WORK ITEM >> Every line of the data is to be transcribed without error.

-- INFORMATION follows --

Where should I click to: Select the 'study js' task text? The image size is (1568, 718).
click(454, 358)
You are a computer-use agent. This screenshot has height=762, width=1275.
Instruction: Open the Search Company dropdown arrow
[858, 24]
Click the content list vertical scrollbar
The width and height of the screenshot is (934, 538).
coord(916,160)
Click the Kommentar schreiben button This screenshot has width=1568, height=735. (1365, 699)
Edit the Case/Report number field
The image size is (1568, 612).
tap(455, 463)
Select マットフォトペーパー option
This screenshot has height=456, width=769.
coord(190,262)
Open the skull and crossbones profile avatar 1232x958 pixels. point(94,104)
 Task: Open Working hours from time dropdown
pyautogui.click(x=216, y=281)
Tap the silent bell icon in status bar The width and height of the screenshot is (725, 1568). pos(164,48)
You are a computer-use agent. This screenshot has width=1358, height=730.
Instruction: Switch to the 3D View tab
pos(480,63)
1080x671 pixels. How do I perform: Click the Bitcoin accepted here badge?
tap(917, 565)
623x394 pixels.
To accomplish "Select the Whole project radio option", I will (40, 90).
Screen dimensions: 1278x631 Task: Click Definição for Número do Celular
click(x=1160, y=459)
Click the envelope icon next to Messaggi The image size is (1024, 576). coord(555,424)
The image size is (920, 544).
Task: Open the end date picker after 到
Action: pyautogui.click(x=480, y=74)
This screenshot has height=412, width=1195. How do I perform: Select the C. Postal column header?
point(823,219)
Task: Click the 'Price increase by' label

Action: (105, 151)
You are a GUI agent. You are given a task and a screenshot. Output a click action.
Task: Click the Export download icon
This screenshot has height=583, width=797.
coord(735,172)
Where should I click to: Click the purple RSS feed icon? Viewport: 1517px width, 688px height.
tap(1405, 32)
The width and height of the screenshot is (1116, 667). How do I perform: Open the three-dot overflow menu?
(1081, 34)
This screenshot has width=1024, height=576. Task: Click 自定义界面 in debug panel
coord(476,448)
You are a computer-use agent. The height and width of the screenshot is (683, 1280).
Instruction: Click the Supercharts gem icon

-- INFORMATION concluded --

ANSWER FOR THIS EXERCISE >>
Where should I click to: Select the 'study js' task text? The image size is (1568, 718).
click(454, 358)
You are a computer-use agent. This screenshot has height=762, width=1275.
Instruction: Open the Search Company dropdown arrow
[858, 24]
Click the content list vertical scrollbar
The width and height of the screenshot is (934, 538).
coord(916,160)
Click the Kommentar schreiben button This screenshot has width=1568, height=735. (1365, 699)
Edit the Case/Report number field
The image size is (1568, 612).
tap(455, 463)
Select マットフォトペーパー option
This screenshot has height=456, width=769.
coord(190,262)
Open the skull and crossbones profile avatar 1232x958 pixels. point(94,104)
 Task: Open Working hours from time dropdown
pyautogui.click(x=216, y=281)
Tap the silent bell icon in status bar The width and height of the screenshot is (725, 1568). pos(164,48)
You are a computer-use agent. This screenshot has width=1358, height=730.
Instruction: Switch to the 3D View tab
pos(480,63)
1080x671 pixels. How do I perform: Click the Bitcoin accepted here badge?
tap(917, 565)
623x394 pixels.
To accomplish "Select the Whole project radio option", I will (40, 90).
Screen dimensions: 1278x631 Task: Click Definição for Número do Celular
click(x=1160, y=459)
Click the envelope icon next to Messaggi The image size is (1024, 576). coord(555,424)
The image size is (920, 544).
Task: Open the end date picker after 到
Action: pyautogui.click(x=480, y=74)
This screenshot has height=412, width=1195. How do I perform: Select the C. Postal column header?
point(823,219)
Task: Click the 'Price increase by' label

Action: (105, 151)
You are a GUI agent. You are given a task and a screenshot. Output a click action.
Task: Click the Export download icon
This screenshot has height=583, width=797.
coord(735,172)
Where should I click to: Click the purple RSS feed icon? Viewport: 1517px width, 688px height.
tap(1405, 32)
The width and height of the screenshot is (1116, 667). How do I perform: Open the three-dot overflow menu?
(1081, 34)
This screenshot has width=1024, height=576. Task: Click 自定义界面 in debug panel
coord(476,448)
You are a computer-use agent. The height and width of the screenshot is (683, 1280).
Instruction: Click the Supercharts gem icon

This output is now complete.